**Votre objectif:**
Dans le texte ci-dessous sur le prix de l'électricité, recopiez mot pour mot le passage qui va de « EDF se retrouve » jusqu'à « d’une rente énergétique. ».

**Texte étudié:**
C’est, l’inversion totale du principe traditionnel de réglementation des marchés : on protège les intérêts de l’offre (les fournisseurs) plutôt que ceux de la demande (les ménages en l’occurrence). Ace titre, 40 % de l’augmentation du prix proposée par la CRE au Gouvernement – 3,3€/MWh sur 8,3€/MWh – n’est pas liée à la hausse objective des coûts d’exploitation d’EDF. Elle provient d’un choix consistant à faire correspondre le prix de vente de l’électricité produite par le nucléaire d’EDF à celui fixé dans le cadre de l’ARENH. La CRE vise ainsi à limiter artificiellement les effets négatifs que des TRV bas pouvaient avoir sur la capacité de pénétration et de maintien sur le marché des opérateurs privés concurrents d’EDF.
Mais, comme si cela ne suffisait pas, Bruxelles a ordonné à la France, qui a obtempéré, de supprimer définitivement son système de réglementation tarifaire. Adoptée le 11 avril 2019, la loi PACTE a ainsi programmé la suppression des TRV pour les particuliers et copropriétés au 1er juillet 2023. Elle constitue la suite logique d’un arrêt du Conseil d’État par lequel il estimait que le maintien des TRV était « contraire au droit de l’U.E. », constituant « une entrave à la réalisation de marchés de l’électricité et du gaz naturel libres et concurrentiels ».
EDF se retrouve dans une situation déloyale et insensée, que ce soit du point de vue de la mission d’intérêt général des services publics ou d’un fonctionnement concurrentiel de marché. Elle est confrontée à des concurrents qui ne produisent aucune valeur ajoutée dans l’économie, mais vivent d’une rente énergétique.

**Documents rassemblés:**
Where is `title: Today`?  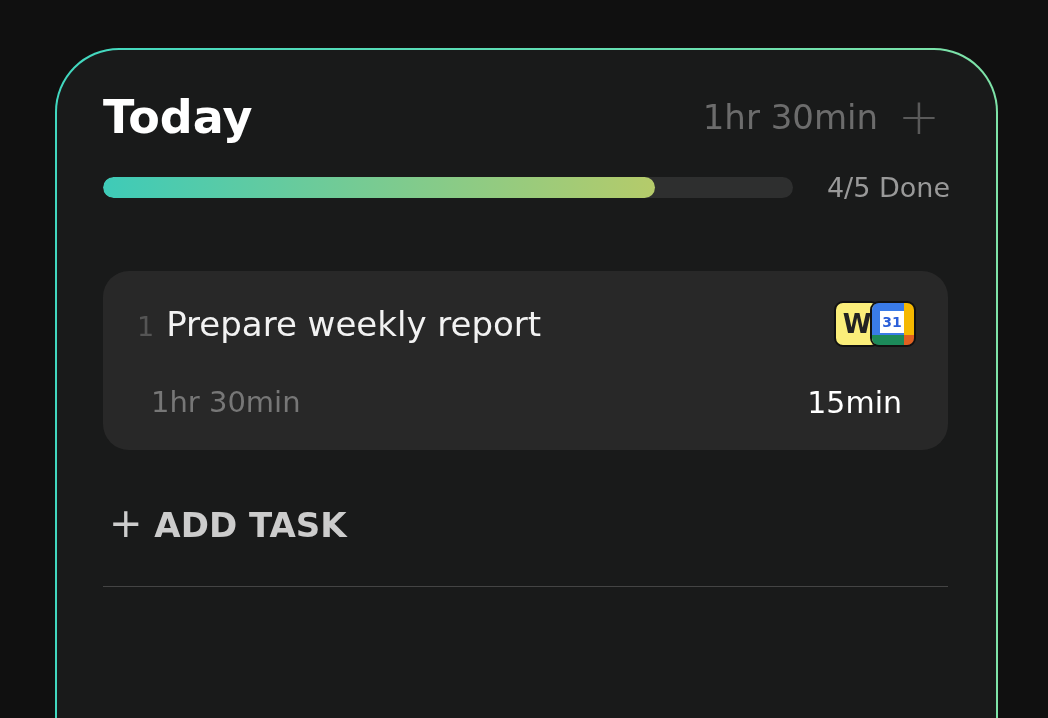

**Corrigé de l'exercice:**
EDF se retrouve dans une situation déloyale et insensée, que ce soit du point de vue de la mission d’intérêt général des services publics ou d’un fonctionnement concurrentiel de marché. Elle est confrontée à des concurrents qui ne produisent aucune valeur ajoutée dans l’économie, mais vivent d’une rente énergétique.